Pro/Con: Free school lunch

Think of any high school movie; most likely, it has a clichéd lunch scene in a cafeteria, where the tables and seating reflect the social hierarchy on campus. While these fictitious lunchtimes may reflect high school cliques with some accuracy, they got one thing wrong: all students on the big screen had equal access to cafeteria meals.

Only in the 2022-23 school year were free school lunches available to all students in California. Though free and reduced prices were previously available to low-income families, those programs often required applications and came with stigmas for students who used them.

In 2022 California instituted Universal Meals, a state-funded mandate that provides free lunch to all public school students regardless of income status. California has begun to move in the right direction, leveling the field.

Before California became the first state to institute the program, meal programs targeting food-insecure students helped those who did not have access to consistent good nutrition. The success of the program is reflected in students’ academic performance.

According to the School Nutrition Association, “students who eat school breakfast have been shown to achieve 17.5% higher scores on standardized math tests and attend 1.5% more classes.”

A 2019 National Geographic story said about 20% of total calorie intake goes toward brain function, making good nutrition crucial.

California made the right decision in expanding the program to all students, as these nutritional and educational benefits affect all. Amid current pushes to return to the California system that served only low-income students, it’s important to understand the benefits of a universal program.

The promise of a free meal on campus is a comfort to many, regardless of their family income — not having to worry about your classmates hearing your hunger pains makes a difference.

However, some argue that having free school lunches uses funding that could be used to benefit a higher-need group.
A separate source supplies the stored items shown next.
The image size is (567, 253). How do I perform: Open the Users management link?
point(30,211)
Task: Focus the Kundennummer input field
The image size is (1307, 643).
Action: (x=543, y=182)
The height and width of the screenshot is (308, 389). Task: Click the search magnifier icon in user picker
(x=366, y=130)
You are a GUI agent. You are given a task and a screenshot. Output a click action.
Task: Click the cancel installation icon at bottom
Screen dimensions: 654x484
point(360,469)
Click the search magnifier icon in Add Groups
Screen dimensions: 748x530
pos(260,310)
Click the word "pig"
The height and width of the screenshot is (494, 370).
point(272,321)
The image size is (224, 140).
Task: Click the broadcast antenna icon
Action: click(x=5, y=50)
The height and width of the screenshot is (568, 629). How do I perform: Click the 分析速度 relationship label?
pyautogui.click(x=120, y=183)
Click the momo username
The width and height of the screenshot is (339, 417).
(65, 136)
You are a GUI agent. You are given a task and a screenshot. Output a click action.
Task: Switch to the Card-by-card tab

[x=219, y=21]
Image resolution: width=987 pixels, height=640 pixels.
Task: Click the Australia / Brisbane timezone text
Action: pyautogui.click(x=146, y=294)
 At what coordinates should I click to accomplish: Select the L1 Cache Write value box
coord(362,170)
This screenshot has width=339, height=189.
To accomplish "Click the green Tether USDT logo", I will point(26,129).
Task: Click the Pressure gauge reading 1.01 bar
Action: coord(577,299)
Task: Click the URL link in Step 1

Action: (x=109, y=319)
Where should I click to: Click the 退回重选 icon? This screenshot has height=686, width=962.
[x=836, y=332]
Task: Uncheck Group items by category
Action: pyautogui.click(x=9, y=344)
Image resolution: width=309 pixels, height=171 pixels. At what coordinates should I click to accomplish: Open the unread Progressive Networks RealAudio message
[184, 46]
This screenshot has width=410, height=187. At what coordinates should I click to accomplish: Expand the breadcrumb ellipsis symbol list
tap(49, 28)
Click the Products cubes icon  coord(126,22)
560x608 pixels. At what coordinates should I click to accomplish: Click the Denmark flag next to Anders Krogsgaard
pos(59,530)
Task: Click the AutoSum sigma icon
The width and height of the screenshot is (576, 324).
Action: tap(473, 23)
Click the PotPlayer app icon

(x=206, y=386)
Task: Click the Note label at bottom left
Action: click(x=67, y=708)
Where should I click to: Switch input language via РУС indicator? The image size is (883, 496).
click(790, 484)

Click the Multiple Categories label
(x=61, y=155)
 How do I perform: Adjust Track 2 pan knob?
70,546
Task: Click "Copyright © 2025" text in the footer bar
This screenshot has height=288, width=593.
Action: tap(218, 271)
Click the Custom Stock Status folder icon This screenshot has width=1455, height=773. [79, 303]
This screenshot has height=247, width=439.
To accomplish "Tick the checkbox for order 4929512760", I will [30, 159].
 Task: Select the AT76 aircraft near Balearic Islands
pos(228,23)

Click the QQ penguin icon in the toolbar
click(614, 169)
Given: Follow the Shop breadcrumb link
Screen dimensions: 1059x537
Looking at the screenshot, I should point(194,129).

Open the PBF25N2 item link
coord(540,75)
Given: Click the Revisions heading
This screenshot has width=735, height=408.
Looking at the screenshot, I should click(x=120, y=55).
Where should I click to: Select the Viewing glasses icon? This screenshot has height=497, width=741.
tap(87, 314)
Specifically, the Republican Study Committee is focused on eliminating free school lunches in the 2024 federal budget.

According to the Washington Post, “Republican governors in 15 states are already rejecting a federally funded program to give food assistance to hungry children during the summer.”

By doing this, a barrier is created between students and academic success as well as physical and emotional health.

Singling out one group would counteract much of the good these lunches could do and instead amplify the isolation in-need students feel.

By supplying school lunches to everyone, California ensures a more level playing field and cultivates school-wide access. And, you can live out your “High School Musical’’ lunch-scene fantasy, with a full plate of food in front of every student, and hopefully no singing and dancing.

In the 2022-23 school year, California implemented a statewide Universal Meals Program, which required K-12 public schools to offer two free meals (breakfast and lunch) to all students each school day, regardless of family income.

While the program succeeded in serving 2 million more meals in its initial year compared to the 2018- 19 school year, according to the California Department of Education, its implementation continues to be accompanied by undesired outcomes that necessitate a review of its utility.

By expanding the qualifier group for free meals from low-income students to all students, California dilutes the focus on food-insecure students and exacerbates food waste.

According to a 2019 World Wildlife Fund, 530,000 tons of food and 45 million gallons of milk are wasted per year in U.S. school cafeterias. With significantly more public school students now accessing school meals with the UMP, food waste only increases. At TPHS, untouched food sits piled in the trash after the lunch period; some students even throw away parts of their school lunches immediately after they receive them.

Food waste has always been a problem, but if free lunches are just being thrown away, it undermines the point of the program, throwing resources beneficial to food-insecure students literally in the garbage.

Just because free lunch is provided does not mean everyone is easily able to access it. Because more students are participating in the program, it takes more time for each individual to get a meal. According to a 2023 EdWeek Research Center survey, 21% of teachers said their students had less than 20 minutes to eat their meals. At TPHS, the Falcon Eatery often has long lines winding from its doors during lunch, to the point where students run out of their class when the bell rings just to get their meals.

Many cafeterias face issues similar to those of the Falcon Eatery and are unable to meet the demand for free meals, even as those meals end up in the trash minutes later. According to the School Pulse Panel, a study on the impact of the pandemic on public schools, 53% of U.S. public schools in August 2022 felt they were understaffed entering the 2022-23 school year.

These problems — food waste and overburdened cafeterias — are not necessarily evidence that schools should go back to charging students for their meals, which is the current push by some California Republicans. Those politicians have adopted the cafeteria as a backdrop for their campaigns, pushing to end universal free meals in 2024.

While students should not have to worry about where they’ll get their next meals, the Universal Meals Program is currently inefficient and makes it difficult to deliver meals to students who truly need them. With suitable regulation and waste management, such as student inclusion in menu development and meal distribution through multiple distribution points specifically at TPHS, such a universal program could fulfill its original intention.